Tout justiciable – fut-il énarque – a droit à la présomption d’innocence jusqu’à son éventuelle condamnation par la justice. C’est sans doute ce principe que les autorités politiques avaient à l’esprit en désignant successivement Martin Ajdari, directeur de cabinet de la ministre de la Culture, Inspecteur des finances, patron de la DGMIC et enfin le 8 septembre, par décret, administrateur de France Télévisions. Le statut de témoin assisté dans l’affaire Bygmalion ne constitue apparemment pas un handicap. L’élévation de Rémy Pflimlin au rang de conseiller d’Etat en fournit une autre preuve.

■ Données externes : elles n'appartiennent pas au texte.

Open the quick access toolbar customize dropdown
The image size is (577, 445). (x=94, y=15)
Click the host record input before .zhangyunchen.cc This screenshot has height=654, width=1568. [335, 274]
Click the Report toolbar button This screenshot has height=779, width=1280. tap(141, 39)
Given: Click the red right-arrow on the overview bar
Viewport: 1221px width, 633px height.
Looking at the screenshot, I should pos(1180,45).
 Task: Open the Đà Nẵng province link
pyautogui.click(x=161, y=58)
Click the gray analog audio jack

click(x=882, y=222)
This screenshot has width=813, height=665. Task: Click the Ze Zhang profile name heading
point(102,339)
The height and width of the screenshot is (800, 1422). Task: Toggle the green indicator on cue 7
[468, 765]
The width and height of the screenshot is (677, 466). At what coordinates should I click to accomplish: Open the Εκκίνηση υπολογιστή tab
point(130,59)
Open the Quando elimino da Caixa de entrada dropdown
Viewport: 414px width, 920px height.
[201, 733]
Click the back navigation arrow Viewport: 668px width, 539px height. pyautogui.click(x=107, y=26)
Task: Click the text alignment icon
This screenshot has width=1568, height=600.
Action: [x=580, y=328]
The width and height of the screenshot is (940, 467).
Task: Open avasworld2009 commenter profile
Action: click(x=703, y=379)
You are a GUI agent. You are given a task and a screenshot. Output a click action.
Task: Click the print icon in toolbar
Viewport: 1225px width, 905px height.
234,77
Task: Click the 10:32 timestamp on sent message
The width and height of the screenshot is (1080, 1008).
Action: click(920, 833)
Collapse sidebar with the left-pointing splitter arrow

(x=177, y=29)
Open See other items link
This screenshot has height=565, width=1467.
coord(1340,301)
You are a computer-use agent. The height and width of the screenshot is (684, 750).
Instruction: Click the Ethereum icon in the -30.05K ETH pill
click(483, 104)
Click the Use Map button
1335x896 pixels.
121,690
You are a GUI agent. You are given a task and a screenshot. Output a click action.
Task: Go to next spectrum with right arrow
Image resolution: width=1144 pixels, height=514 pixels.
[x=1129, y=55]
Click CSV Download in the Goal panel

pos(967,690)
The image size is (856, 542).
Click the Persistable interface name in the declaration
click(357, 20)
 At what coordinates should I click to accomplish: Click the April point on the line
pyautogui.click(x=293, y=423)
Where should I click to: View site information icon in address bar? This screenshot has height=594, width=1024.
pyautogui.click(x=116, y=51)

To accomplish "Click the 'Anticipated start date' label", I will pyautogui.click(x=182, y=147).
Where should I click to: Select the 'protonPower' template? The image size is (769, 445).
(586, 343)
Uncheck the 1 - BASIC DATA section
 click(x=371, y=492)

Il est vrai que « témoin assisté », est plus léger à porter que l’étiquette « mis en examen » dont ne parviennent pas à se débarrasser Patrick de Carolis, Camille Pascal et autre Bastien Millot, membres eux de la précédente troupe qui a régné sur l’entreprise.
Il y a là de quoi rassurer – un peu – celles et ceux dont l’affaire du fichage clandestin trouble en ce moment le sommeil.
La prodigalité des bonnes fées gouvernementales à l’égard de leurs protégés est impressionnante.
Les salariés de France Télévisions, eux, peuvent se demander si tant de constance dans le renouvellement de la confiance, la distribution de titres et honneurs est bien raisonnable.
Comment l’ex-patron des finances de l’entreprise pourrait-il aujourd’hui exercer un contrôle impartial de la gestion de son successeur et ancien adjoint ? Sans préjuger de l’existence d’un conflit d’intérêts, le bon sens ne commande-t-il pas de proscrire le mélange des genres ?
Quel crédit accorder à un conseil d’administration ainsi composé ?
Le SNJ en appelle à une éthique de la responsabilité.
Pourquoi ne pas introduire un délai de carence – qui serait aussi un délai de décence – dans ce mercato politico-médiatique ?
Pourquoi ne pas proposer aux directrices et directeurs une clause de non-concurrence spécifique au service public pour éviter de les voir passer demain avec armes et bagages chez Bouygues, Bolloré ou Drahi ?
Cela coûterait trop cher affirmait il y a peu en CCE la précédente direction. Il ne tient qu’à la nouvelle présidente – et au pouvoir politique – de fixer à l’euro symbolique la contrepartie monétaire de cette clause de non-concurrence. Libre alors à chacune de ces directrices et à chacun de ces directeurs de l’accepter ou pas.
Ce serait une belle façon de démontrer que le service public n’est pas une entreprise privée et a une réelle éthique.